> **INSTRUCTION**:
Revise the material below by replacing "How do I perform" with "How would I perform" everywhere it occurs, leaving everything else unchanged.

> **DATA EXCERPTS**:
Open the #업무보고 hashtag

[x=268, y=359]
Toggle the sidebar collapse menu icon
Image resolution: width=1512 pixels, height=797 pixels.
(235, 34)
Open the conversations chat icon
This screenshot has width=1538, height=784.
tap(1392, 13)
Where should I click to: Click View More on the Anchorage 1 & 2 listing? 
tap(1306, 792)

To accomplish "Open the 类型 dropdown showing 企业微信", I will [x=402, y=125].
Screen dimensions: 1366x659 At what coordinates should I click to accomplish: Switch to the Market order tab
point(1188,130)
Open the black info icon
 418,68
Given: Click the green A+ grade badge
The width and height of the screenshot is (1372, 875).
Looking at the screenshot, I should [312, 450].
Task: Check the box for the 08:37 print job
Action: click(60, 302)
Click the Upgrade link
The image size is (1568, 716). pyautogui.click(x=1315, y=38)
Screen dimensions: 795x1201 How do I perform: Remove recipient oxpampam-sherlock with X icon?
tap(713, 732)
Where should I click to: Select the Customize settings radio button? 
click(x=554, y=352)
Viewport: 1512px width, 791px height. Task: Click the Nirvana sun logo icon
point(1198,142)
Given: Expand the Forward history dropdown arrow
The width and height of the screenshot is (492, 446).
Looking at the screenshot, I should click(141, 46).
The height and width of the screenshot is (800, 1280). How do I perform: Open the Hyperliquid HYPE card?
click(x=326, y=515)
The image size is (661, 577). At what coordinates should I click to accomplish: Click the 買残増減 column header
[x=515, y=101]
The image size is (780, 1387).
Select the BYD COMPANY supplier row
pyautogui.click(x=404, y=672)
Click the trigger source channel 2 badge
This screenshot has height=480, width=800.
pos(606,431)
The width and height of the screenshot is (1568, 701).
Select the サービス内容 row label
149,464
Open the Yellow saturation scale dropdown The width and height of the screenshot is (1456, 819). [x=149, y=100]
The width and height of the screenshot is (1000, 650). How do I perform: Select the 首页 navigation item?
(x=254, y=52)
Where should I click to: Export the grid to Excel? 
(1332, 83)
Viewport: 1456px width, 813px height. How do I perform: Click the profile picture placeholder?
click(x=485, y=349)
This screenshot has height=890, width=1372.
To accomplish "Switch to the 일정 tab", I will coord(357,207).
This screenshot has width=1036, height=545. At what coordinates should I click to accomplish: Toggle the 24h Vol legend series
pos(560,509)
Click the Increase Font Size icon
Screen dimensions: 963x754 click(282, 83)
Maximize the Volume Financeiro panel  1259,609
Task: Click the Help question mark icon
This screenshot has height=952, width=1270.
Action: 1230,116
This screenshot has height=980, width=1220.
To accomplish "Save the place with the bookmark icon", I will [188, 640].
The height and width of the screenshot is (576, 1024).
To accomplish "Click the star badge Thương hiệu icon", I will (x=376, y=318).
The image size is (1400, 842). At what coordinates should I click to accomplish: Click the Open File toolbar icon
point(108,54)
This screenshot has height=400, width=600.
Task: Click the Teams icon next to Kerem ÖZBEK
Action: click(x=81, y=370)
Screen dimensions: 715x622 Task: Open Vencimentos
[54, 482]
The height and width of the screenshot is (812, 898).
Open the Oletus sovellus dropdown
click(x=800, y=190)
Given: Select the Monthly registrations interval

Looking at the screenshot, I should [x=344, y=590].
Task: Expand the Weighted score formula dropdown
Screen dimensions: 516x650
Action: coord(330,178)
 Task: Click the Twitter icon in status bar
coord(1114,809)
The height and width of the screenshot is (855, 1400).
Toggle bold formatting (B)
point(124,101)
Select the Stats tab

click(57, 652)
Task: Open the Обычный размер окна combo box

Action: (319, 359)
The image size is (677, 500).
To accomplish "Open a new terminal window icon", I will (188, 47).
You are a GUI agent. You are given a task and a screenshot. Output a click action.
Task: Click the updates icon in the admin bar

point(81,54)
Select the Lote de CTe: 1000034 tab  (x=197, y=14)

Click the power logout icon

> **TASK ANSWER**:
Open the #업무보고 hashtag

[x=268, y=359]
Toggle the sidebar collapse menu icon
Image resolution: width=1512 pixels, height=797 pixels.
(235, 34)
Open the conversations chat icon
This screenshot has width=1538, height=784.
tap(1392, 13)
Where should I click to: Click View More on the Anchorage 1 & 2 listing? 
tap(1306, 792)

To accomplish "Open the 类型 dropdown showing 企业微信", I will [x=402, y=125].
Screen dimensions: 1366x659 At what coordinates should I click to accomplish: Switch to the Market order tab
point(1188,130)
Open the black info icon
 418,68
Given: Click the green A+ grade badge
The width and height of the screenshot is (1372, 875).
Looking at the screenshot, I should [312, 450].
Task: Check the box for the 08:37 print job
Action: click(60, 302)
Click the Upgrade link
The image size is (1568, 716). pyautogui.click(x=1315, y=38)
Screen dimensions: 795x1201 How would I perform: Remove recipient oxpampam-sherlock with X icon?
tap(713, 732)
Where should I click to: Select the Customize settings radio button? 
click(x=554, y=352)
Viewport: 1512px width, 791px height. Task: Click the Nirvana sun logo icon
point(1198,142)
Given: Expand the Forward history dropdown arrow
The width and height of the screenshot is (492, 446).
Looking at the screenshot, I should click(141, 46).
The height and width of the screenshot is (800, 1280). How would I perform: Open the Hyperliquid HYPE card?
click(x=326, y=515)
The image size is (661, 577). At what coordinates should I click to accomplish: Click the 買残増減 column header
[x=515, y=101]
The image size is (780, 1387).
Select the BYD COMPANY supplier row
pyautogui.click(x=404, y=672)
Click the trigger source channel 2 badge
This screenshot has height=480, width=800.
pos(606,431)
The width and height of the screenshot is (1568, 701).
Select the サービス内容 row label
149,464
Open the Yellow saturation scale dropdown The width and height of the screenshot is (1456, 819). [x=149, y=100]
The width and height of the screenshot is (1000, 650). How would I perform: Select the 首页 navigation item?
(x=254, y=52)
Where should I click to: Export the grid to Excel? 
(1332, 83)
Viewport: 1456px width, 813px height. How would I perform: Click the profile picture placeholder?
click(x=485, y=349)
This screenshot has height=890, width=1372.
To accomplish "Switch to the 일정 tab", I will coord(357,207).
This screenshot has width=1036, height=545. At what coordinates should I click to accomplish: Toggle the 24h Vol legend series
pos(560,509)
Click the Increase Font Size icon
Screen dimensions: 963x754 click(282, 83)
Maximize the Volume Financeiro panel  1259,609
Task: Click the Help question mark icon
This screenshot has height=952, width=1270.
Action: 1230,116
This screenshot has height=980, width=1220.
To accomplish "Save the place with the bookmark icon", I will [188, 640].
The height and width of the screenshot is (576, 1024).
To accomplish "Click the star badge Thương hiệu icon", I will (x=376, y=318).
The image size is (1400, 842). At what coordinates should I click to accomplish: Click the Open File toolbar icon
point(108,54)
This screenshot has height=400, width=600.
Task: Click the Teams icon next to Kerem ÖZBEK
Action: click(x=81, y=370)
Screen dimensions: 715x622 Task: Open Vencimentos
[54, 482]
The height and width of the screenshot is (812, 898).
Open the Oletus sovellus dropdown
click(x=800, y=190)
Given: Select the Monthly registrations interval

Looking at the screenshot, I should [x=344, y=590].
Task: Expand the Weighted score formula dropdown
Screen dimensions: 516x650
Action: coord(330,178)
 Task: Click the Twitter icon in status bar
coord(1114,809)
The height and width of the screenshot is (855, 1400).
Toggle bold formatting (B)
point(124,101)
Select the Stats tab

click(57, 652)
Task: Open the Обычный размер окна combo box

Action: (319, 359)
The image size is (677, 500).
To accomplish "Open a new terminal window icon", I will (188, 47).
You are a GUI agent. You are given a task and a screenshot. Output a click action.
Task: Click the updates icon in the admin bar

point(81,54)
Select the Lote de CTe: 1000034 tab  (x=197, y=14)

Click the power logout icon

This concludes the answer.